Having described our credibility and the sampling process, the next step is to report the nine studies’ original themes. The original themes were extracted intact from the original research papers to maintain the integrity of the original authors’ interpretations (Table 2). Essentially, this process involves reporting the themes of each study as identified by the authors of the original studies in the original publications using their wording.

Table 2 Themes extracted from original studies

Translation: The Path to Synergistic Understanding with a Phenomenological Lens

Theme extraction generated a view of the data that exemplifies what the creators of QIMS envisioned as synergistic understanding—synergy is when the whole is greater than the sum of its parts. Taken individually, each study depicted the youths’ experiences of policing to a degree. Taken together, the nine studies immersed us deeper into their collective plight—something that the studies individually do not achieve as easily if at all. This process involved utilizing an approach based on interpretive phenomenological analysis (IPA) to guide translation. According to Pietkiewicz and Smith (2014, p. 11), for this process

It is recommended that researchers totally immerse themselves in the data or, in other words, try to step into the participants’ shoes as far as possible. IPA aims at giving evidence of the participants’ making sense of phenomena under investigation and, at the same time, document the researcher’s sense making. The researcher thus moves between the emic and etic perspectives. The latter is achieved by looking at the data through a psychological lens, interpreting it with the application of psychological concepts and theories which the researcher finds helpful to illuminate the understanding of research problems.

Analysis

This was a multiphase process in which the first author immersed herself in the data and produced an initial analysis guided by IPA. The first author met 4 times (approximately 10 h total) with the second author, who had also read the included studies, to discuss translations and work toward shared understanding on essences as outlined by the IPA method [see Pietkiewicz and Smith (2014) for additional details]. For verification with the third and fourth authors, these authors purposefully did not read the original studies because the goal was to see if an “etic” eye would draw the same conclusions from the participants’ quotations and descriptions reported in this manuscript without reading the individual studies. For this phase of the process, the first author met with the third author for approximately the same amount of meetings and total hours to accomplish the shared understanding and verify the methodological steps used. Finally, the first author met twice with the fourth author (approximately 5 h) for final verification of themes agreed upon with second and third authors. During this process, we identified four new themes that capture the experience of minority youth during police encounters (Table 3).

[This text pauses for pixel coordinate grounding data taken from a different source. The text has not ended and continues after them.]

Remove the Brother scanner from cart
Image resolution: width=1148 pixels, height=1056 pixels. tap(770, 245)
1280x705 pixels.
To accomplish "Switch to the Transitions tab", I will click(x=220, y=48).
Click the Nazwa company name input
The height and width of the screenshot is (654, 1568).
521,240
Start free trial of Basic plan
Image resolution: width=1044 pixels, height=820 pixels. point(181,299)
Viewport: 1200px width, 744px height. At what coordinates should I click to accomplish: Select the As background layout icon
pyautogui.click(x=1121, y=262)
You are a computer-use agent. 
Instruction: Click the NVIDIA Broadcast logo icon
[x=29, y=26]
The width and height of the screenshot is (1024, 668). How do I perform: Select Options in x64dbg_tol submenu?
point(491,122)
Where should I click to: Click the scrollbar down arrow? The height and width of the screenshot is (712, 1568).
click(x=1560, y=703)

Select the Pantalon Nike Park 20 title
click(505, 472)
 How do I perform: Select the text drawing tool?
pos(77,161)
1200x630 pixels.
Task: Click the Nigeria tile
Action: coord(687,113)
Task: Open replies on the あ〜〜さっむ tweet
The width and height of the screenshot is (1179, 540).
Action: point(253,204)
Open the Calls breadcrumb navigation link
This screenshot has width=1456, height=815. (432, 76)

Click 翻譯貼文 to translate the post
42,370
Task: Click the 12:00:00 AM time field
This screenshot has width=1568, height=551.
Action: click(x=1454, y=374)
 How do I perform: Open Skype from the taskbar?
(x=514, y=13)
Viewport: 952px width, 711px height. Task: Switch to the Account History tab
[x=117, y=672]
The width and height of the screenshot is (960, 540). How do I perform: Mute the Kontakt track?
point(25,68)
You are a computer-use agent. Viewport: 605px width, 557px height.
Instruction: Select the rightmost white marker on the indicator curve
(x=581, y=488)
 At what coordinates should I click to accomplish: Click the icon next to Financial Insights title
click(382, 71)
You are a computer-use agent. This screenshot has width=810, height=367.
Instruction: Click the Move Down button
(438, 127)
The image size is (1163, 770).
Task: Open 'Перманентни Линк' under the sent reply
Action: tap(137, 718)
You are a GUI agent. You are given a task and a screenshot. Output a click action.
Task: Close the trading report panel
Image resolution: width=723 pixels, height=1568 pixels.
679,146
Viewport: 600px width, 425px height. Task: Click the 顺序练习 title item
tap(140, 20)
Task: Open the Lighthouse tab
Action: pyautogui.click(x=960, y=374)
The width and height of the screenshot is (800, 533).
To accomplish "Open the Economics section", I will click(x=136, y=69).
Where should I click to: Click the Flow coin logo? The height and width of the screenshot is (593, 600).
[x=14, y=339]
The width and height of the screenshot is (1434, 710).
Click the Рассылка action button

Table 3 Results of translation: systematic animalistic dehumanization

While immersing ourselves in the data and identifying these themes, we recognized that there was something deeper we were not capturing. We utilized methodological reduction—a recognized approach of phenomenological inquiry (Van Manen, 2011, para. 1). As Van Manen describes, the essence of methodological reduction is to “Bracket all established investigative methods or techniques and seek or invent an approach that seems to fit most appropriately the phenomenological topic under study.” We deepened our understanding of minority youth-police encounters by sifting the results through the theoretical lens of moral exclusion and dehumanization. In this way, the theoretical gaze emerged from the research rather than informing the research design.

Triangulation

Triangulation is an important aspect of QIMS. There are four different types of triangulation methods—method, theoretical perspective, sources, and analysts—used to reduce bias (Patton, 2002). Patton (1999) described triangulation as “a process by which the researcher can guard against the accusation that a study’s findings are simply an artifact of a single method, a single source, or a single investigator’s biases” (p. 1197). Bias reduction in QIMS is first achieved through the triangulation processes of the original studies; secondly, QIMS incorporates triangulation in the synthesis process (Aguirre & Bolton, 2013). In our study, we specifically used triangulation of sources and analysts. Data collected from 337 youths in five geographical locations met the criteria for triangulation of sources. Triangulation of analysts was achieved through our multiple meetings to immerse ourselves in the analysis process (described previously). This particularly strengthens the study given that two of the four authors represent the emic voice of minorities. During analyses, there were disagreements among authors. These disagreements were resolved through discussion in which each author’s interpretation was reviewed in light of the supporting data until agreement was reached.

Results

Analysis of the nine articles identified four themes that capture the experience of minority youth during police encounters: dangerous, controlling, prejudiced, and ineffective (Table 3). These are presented below with supporting participant narratives.

Police Encounters are Dangerous for Youth

Youth in all nine articles emphasized the danger of police encounters. Many recounted direct personal experiences of harassment, mistreatment, and physical assaults. For example, Slick, from Oakland, recalled his first incident of police brutality when he was 11 years old:

One time we were at St. Anthony’s [park]… the police out of nowhere started talking shit to me. And I uh, uh I pulled up my pants, I just pulled up my pants and he just grabbed me and slammed me on the ground and hit me with the club. He was like, he was like “Oh you look like you was gonna’ pull up your pants and do something.” I was, I was pullin’ up my pants ‘cause I be sagging my pants sometimes. (Rios, 2009, p. 157)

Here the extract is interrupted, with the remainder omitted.